Keynote Speakers: John Dupre and Andrew McCulloch

PSB 2008

John Dupre John Dupre
Director of Egenis, Professor of Philosophy of Science
University of Exeter

What Is an Organism?

Abstract:
Although philosophers of biology have spent considerable effort problematizing such key biological concepts as the gene and the species, they have generally treated the organism as fairly unproblematic. This talk aims to end this complacency. Recent work on symbiosis, especially with regard to the typical functioning of microbes in multispecies communities (biofilms) and in mutualistic relation with the more charismatic eukaryotes that have always attracted more than their fair share of attention, suggests that the lines we draw round cooperating groups of cells to demarcate organisms are, if not arbitrary, at least underdetermined. Or so I shall argue.

Biography:
John Dupre is a philosopher of biology who has held posts at Oxford, Stanford (for fourteen years), and Birkbeck College, London. In 2006 he held the Spinoza Visiting Professorship at the University of Amsterdam. He is currently Professor of Philosophy at the University of Exeter and Director of the ESRC Centre for Genomics in Society (Egenis). His publications include The Disorder of Things (Harvard, 1993); Human Nature and the Limits of Science (Oxford, 2001); Humans and Other Animals (Oxford, 2002): and Darwin's Legacy: What Evolution Means Today (Oxford, 2003).

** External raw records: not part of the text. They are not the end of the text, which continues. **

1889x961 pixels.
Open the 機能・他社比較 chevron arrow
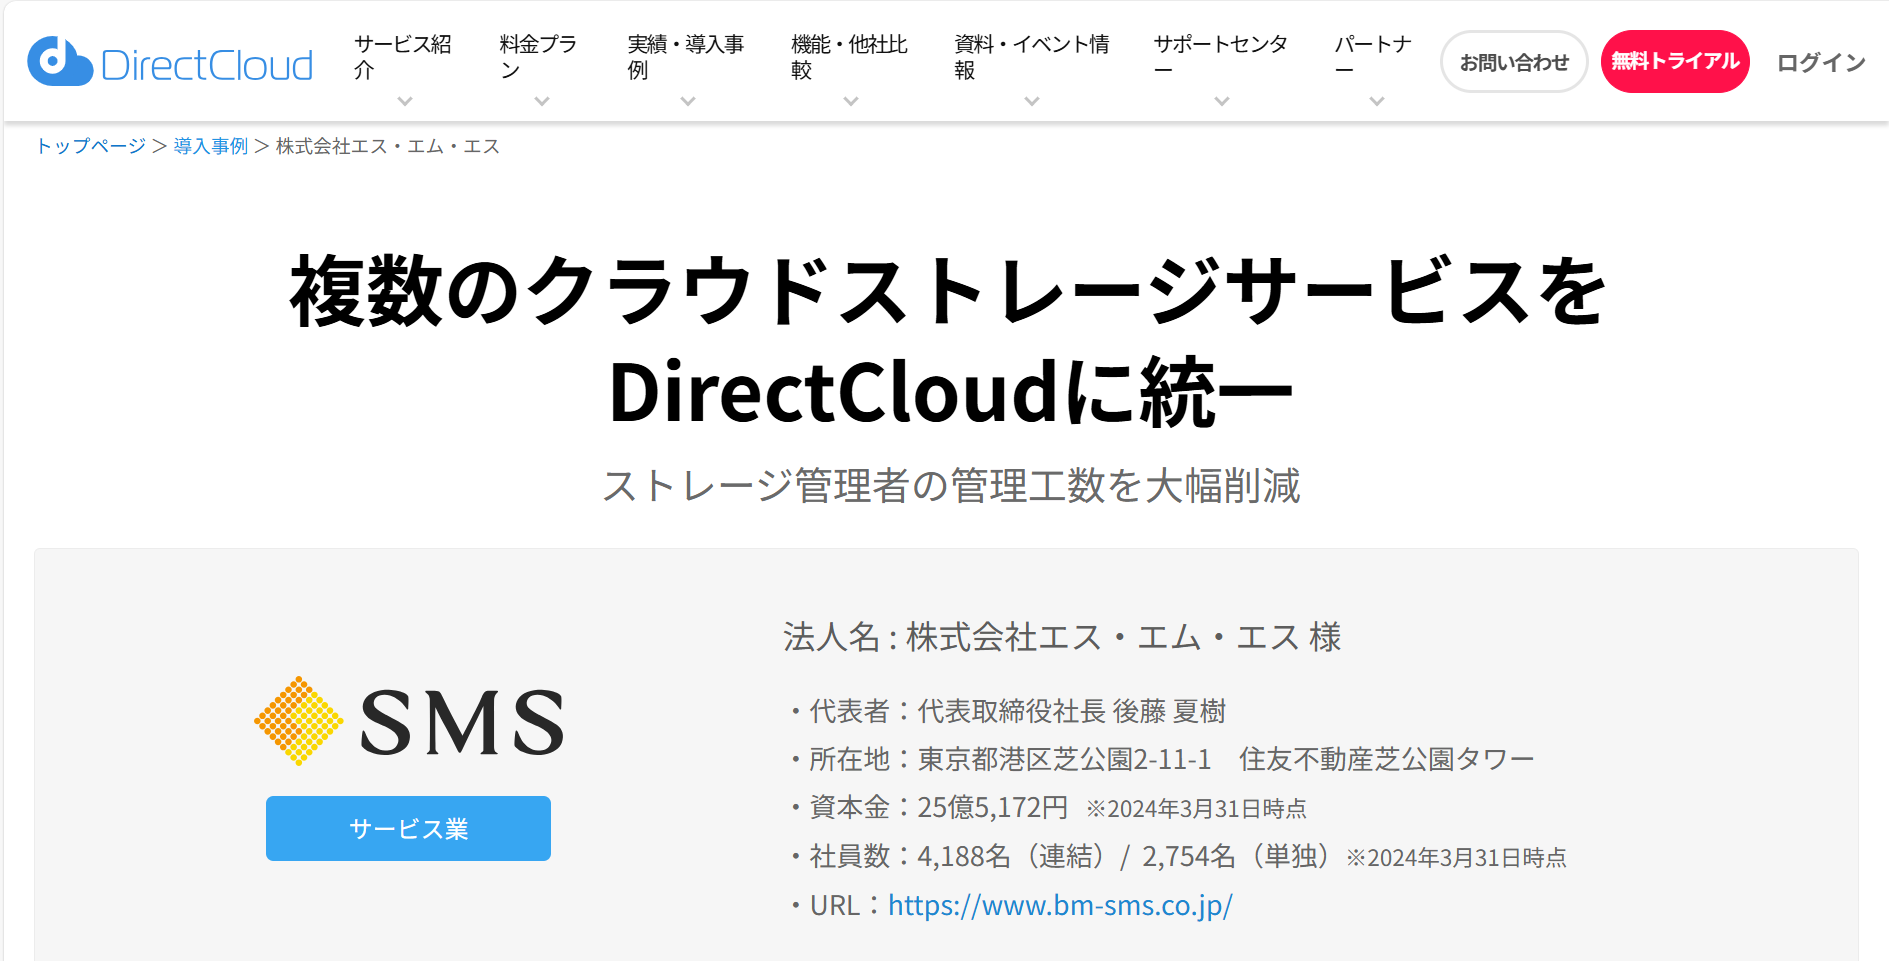(851, 101)
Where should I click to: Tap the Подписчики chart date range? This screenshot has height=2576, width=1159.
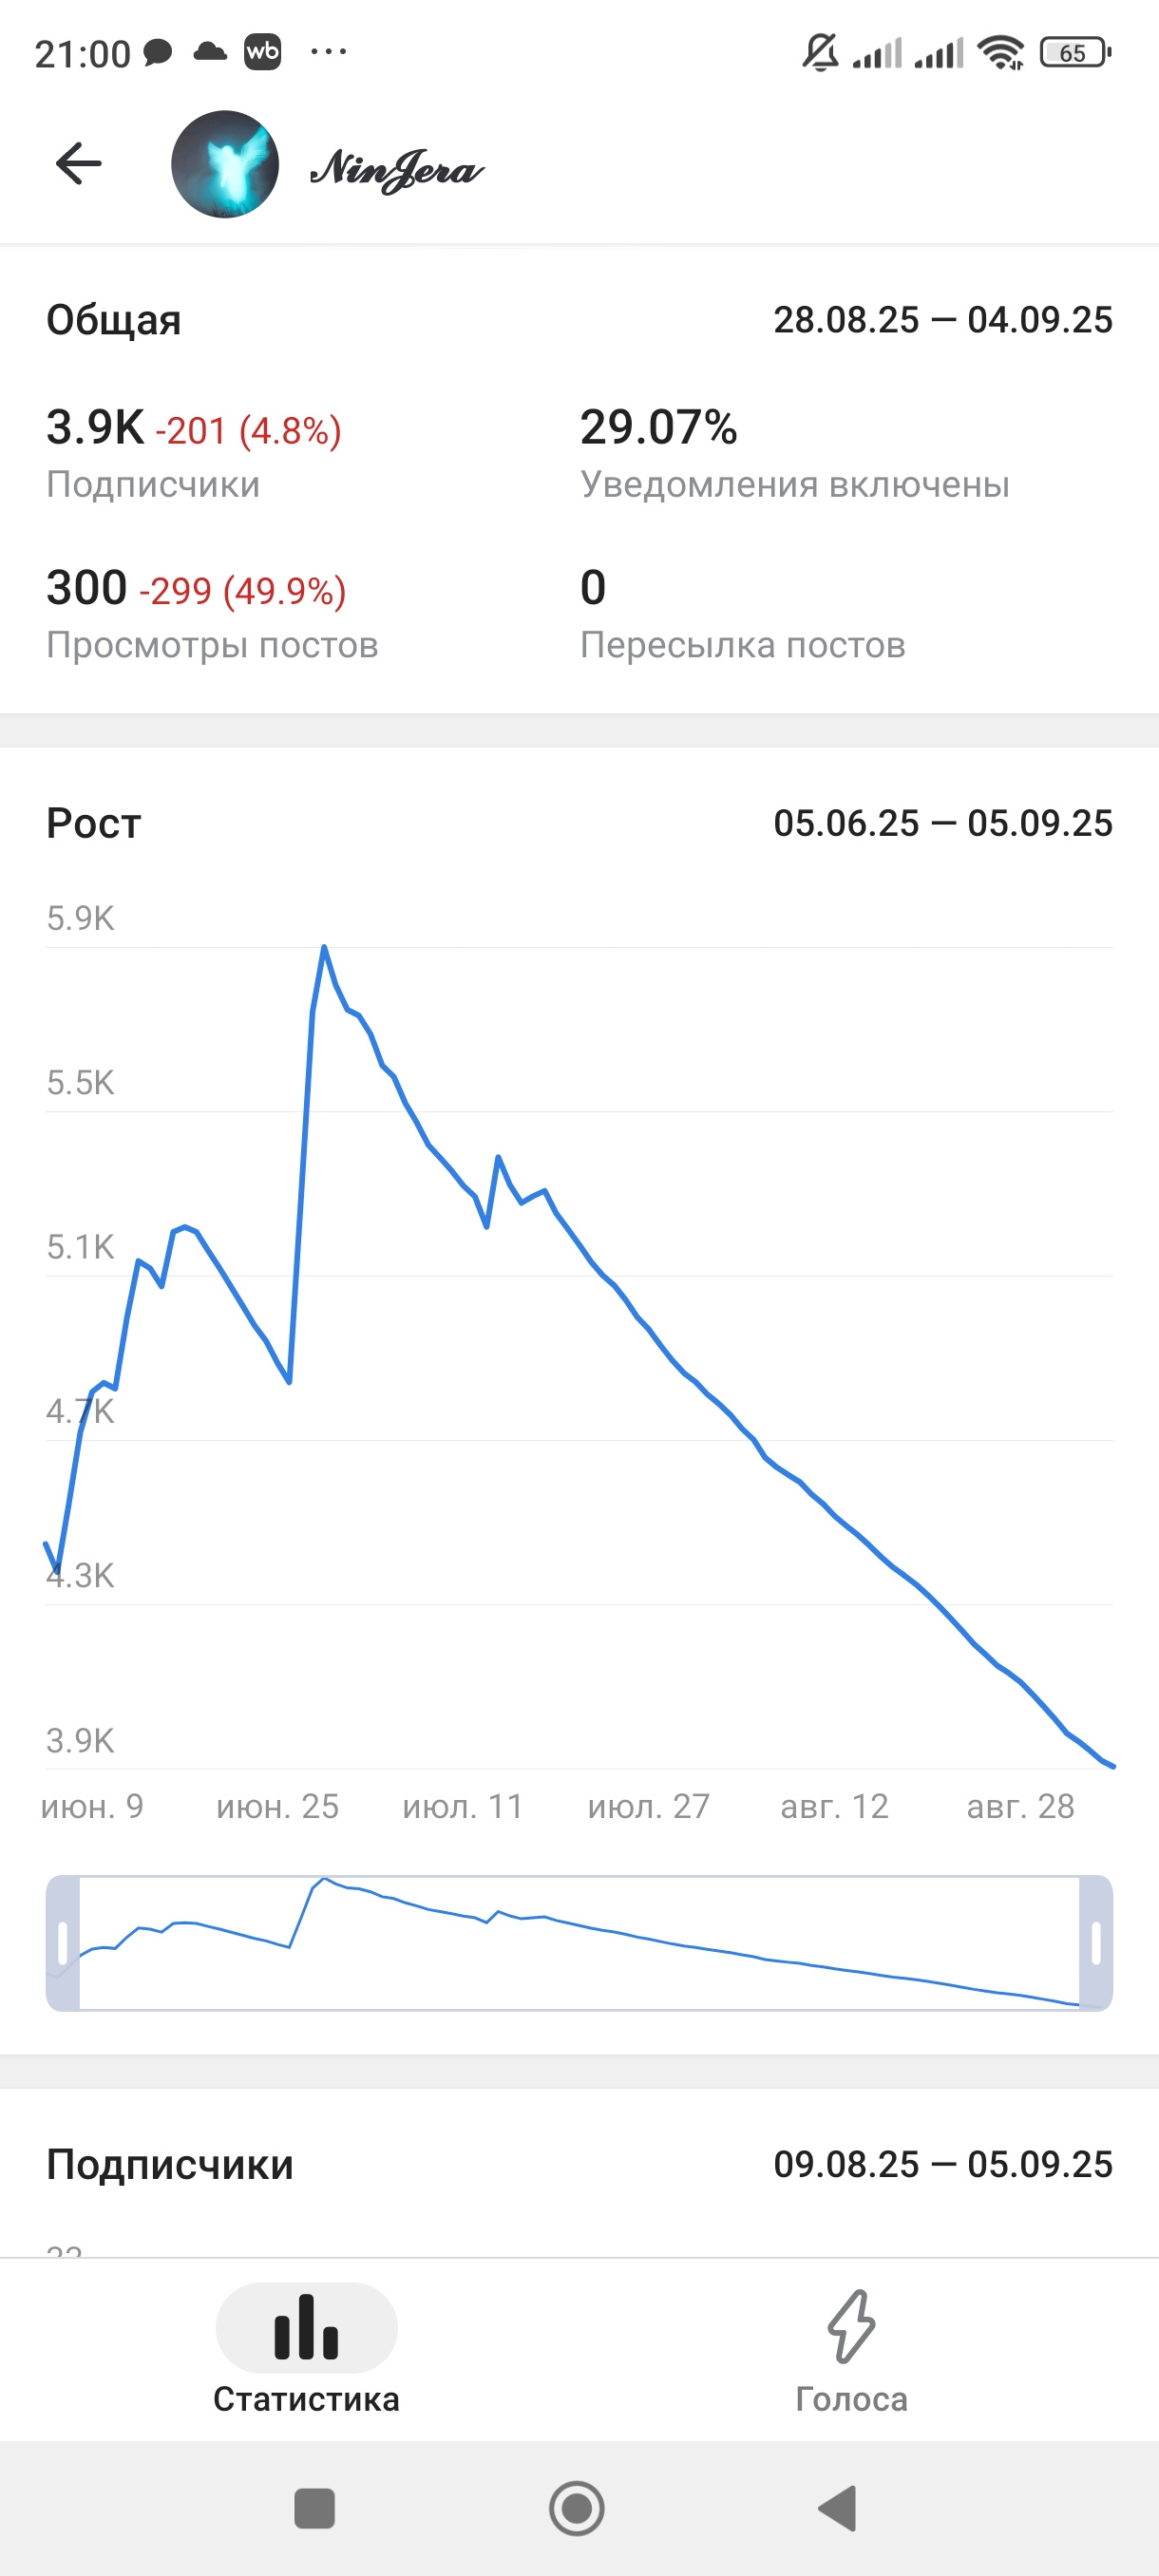click(942, 2164)
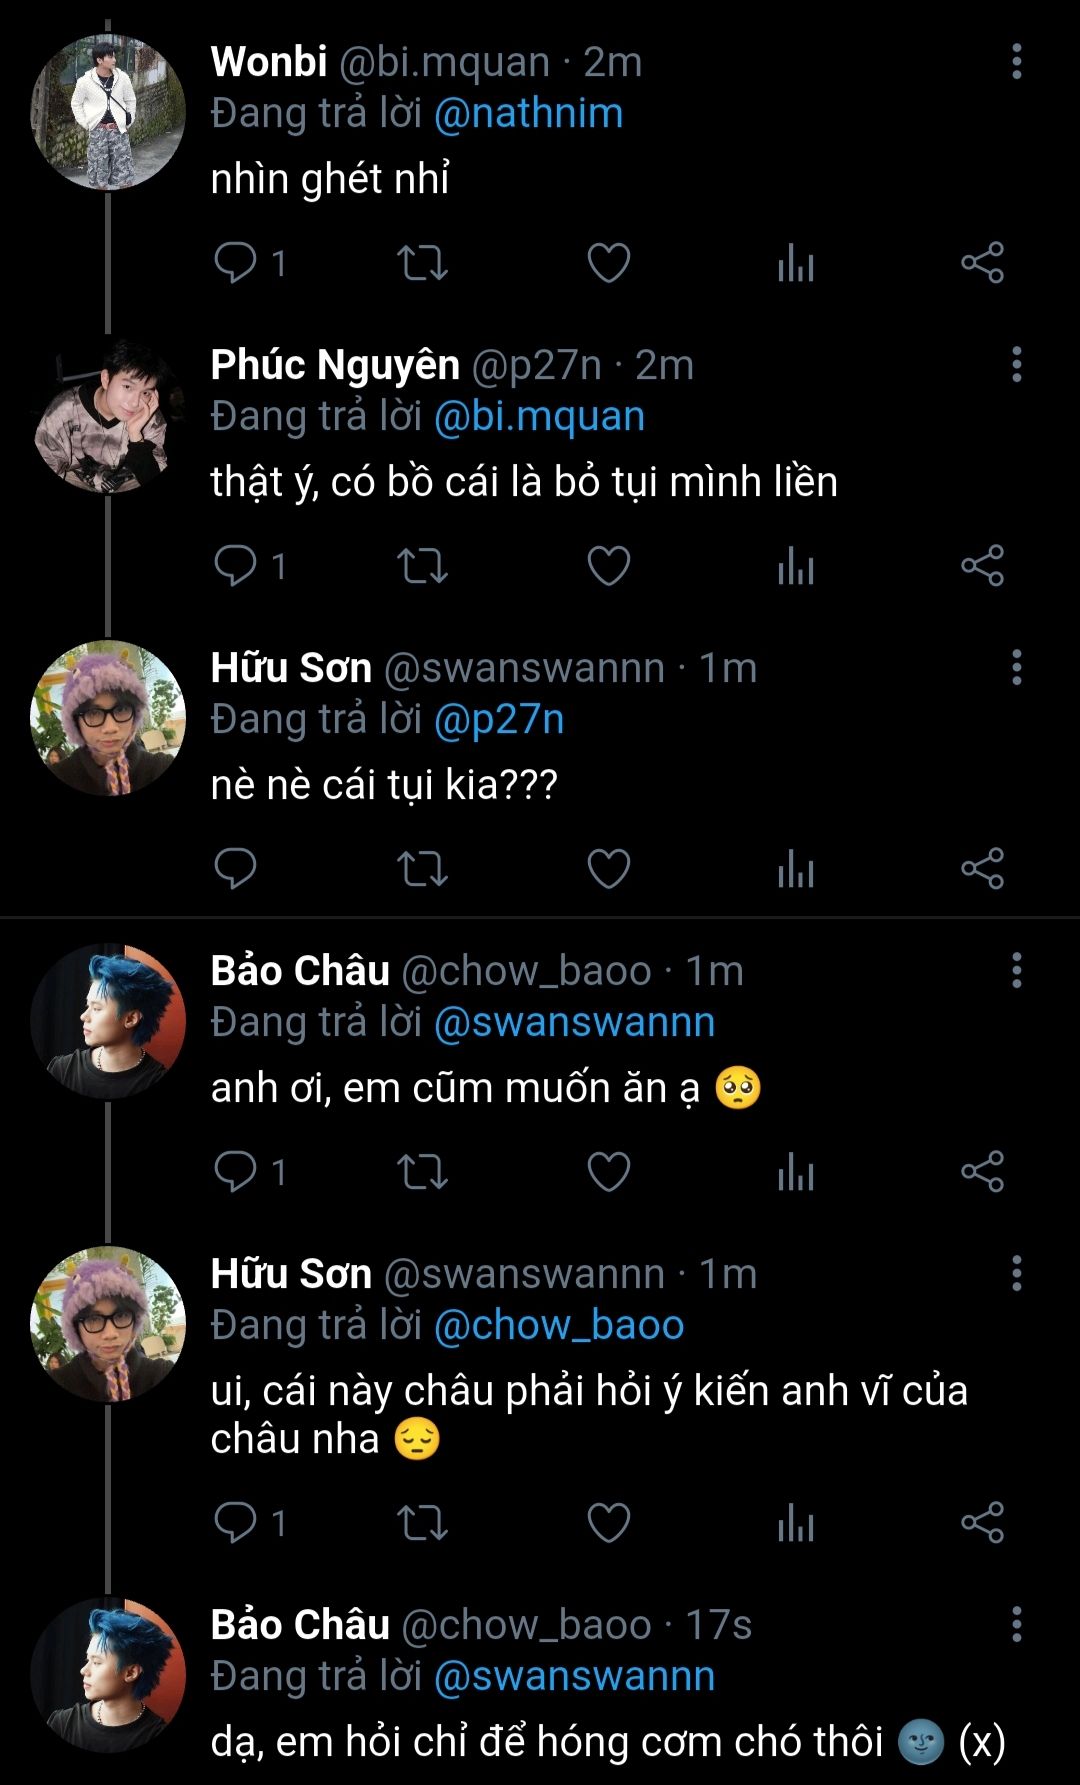The image size is (1080, 1785).
Task: Open the @bi.mquan mention link
Action: (x=539, y=417)
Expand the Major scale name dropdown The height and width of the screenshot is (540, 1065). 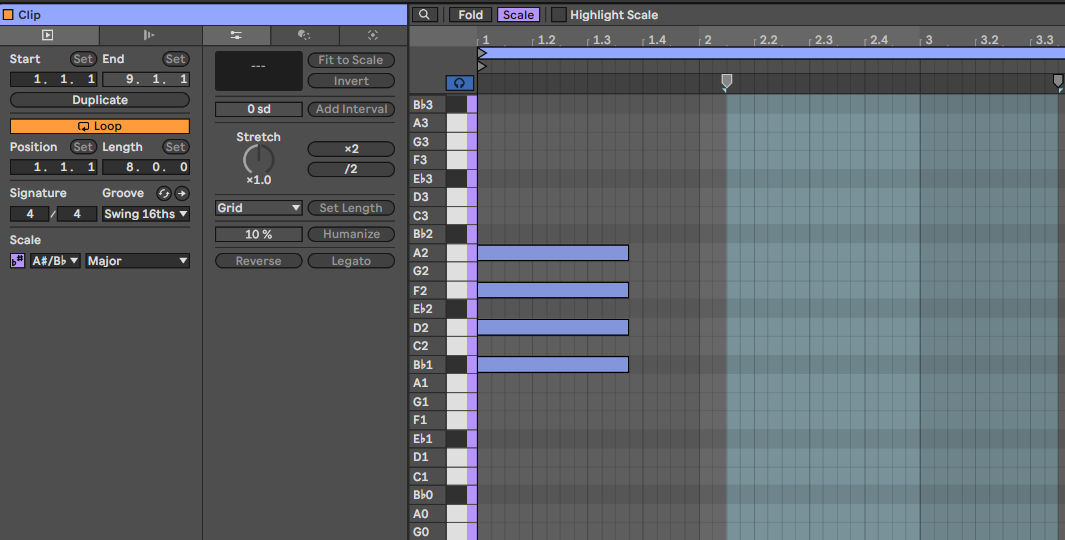[137, 261]
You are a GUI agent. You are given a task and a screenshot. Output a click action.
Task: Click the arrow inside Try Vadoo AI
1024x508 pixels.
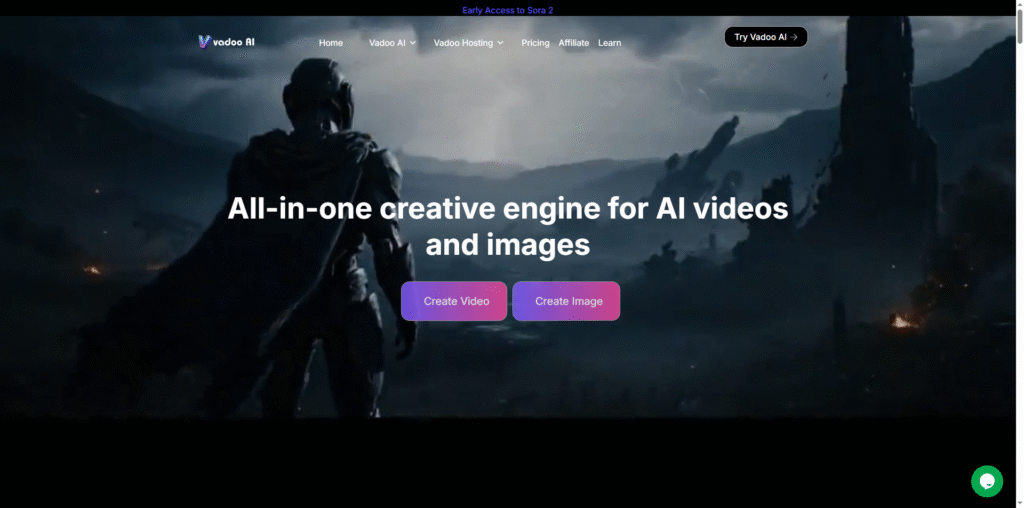[793, 37]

andrew mcculloch Andrew McCulloch
Professor and Chair, Department of Bioengineering
University of California San Diego

Systems Biology and Multi-Scale Modeling of the Heart

Abstract:
Systems biology aims to achieve functional integration of interacting molecular components in complex biological systems, while multi-scale modeling is focused on structural integration across physical scales of biological organization from molecule to organism. While systems biologist prefer genetically tractable model organisms with which to build comprehensive functionally integrated systems models, the goal of many researchers working on multi-scale modeling of the heart is to gain insights into mechanisms of human heart disease. We explore the feasibility of bridging these complementary but distinct approaches.

We use drosophila as a model organism for studying cardiac hypoxia tolerance. We developed a genome-scale model of drosophila central metabolism by integrating high-throughput phenotypic, metabolomic and expression profile measurement. We have also reconstructed systems models of networks responsible for metabolic and neurohormonal regulation of excitation-contraction coupling mechanisms in cardiac myocytes. These models form a starting point for continuum biophysical models of cell, tissue and organ scale biotransport, bioelectrical and biomechanical processes. The organ system scale is represented by lumped parameter models of the circulation. We illustrate this combination of systems and multi-scale modeling approaches with examples from recent research on arrhythmia mechanisms in genetic disease and the effects of external interventions such as external pacing on ventricular function in the failing heart in vivo.

http://cmrg.ucsd.edu

Biography:

Andrew McCulloch is Professor and Chair of Bioengineering at the University of California San Diego, where he joined the faculty in 1987. He is member of the UCSD/Salk Institute for Molecular Medicine, the California Institute for Telecommunications and Information Technology, a Senior Fellow of the San Diego Supercomputer Center, and a member of the Whitaker Institute for Biomedical Engineering, and the UCSD Center for Research on Biological Systems.

Dr. McCulloch was educated at the University of Auckland, New Zealand in Engineering Science and Physiology receiving his Ph.D. in 1986. Dr. McCulloch was an NSF Presidential Young Investigator and is a Fellow of the American Institute for Medical and Biological Engineering. He has served on the Board of Directors of the Bio-Medical Engineering Society, and is currently Associate Editor of the Journal of Biomechanical Engineering and co-Editor-in-Chief of Drug Discovery Today: Disease Models. He is on the editorial boards of the American Journal of Physiology: Heart and Circulatory Physiology and Computer Methods in Biomechanics and Biomedical Engineering. In the past year he has given the Konrad Witzig Memorial Lecture and the Donald Wassenberg Memorial Lecture.

Dr. McCullochÕs lab uses experimental and computational models to investigate the relationships between the cellular and extracellular structure of cardiac muscle and the electrical and mechanical function of the whole heart during ventricular remodeling, and arrhythmia. Dr. McCulloch is a PI on the NCRR-supported National Biomedical Computation Resource, and has grants from the NHLBI, NSF and DOD on cardiac myocyte tissue engineering, the biomechanics of ventricular remodeling, signaling pathways in cardiac hypertrophy and failure, cardiac electromechanical interactions, and computational cardiac biology. Dr. McCulloch co-founded Insilicomed in 2000.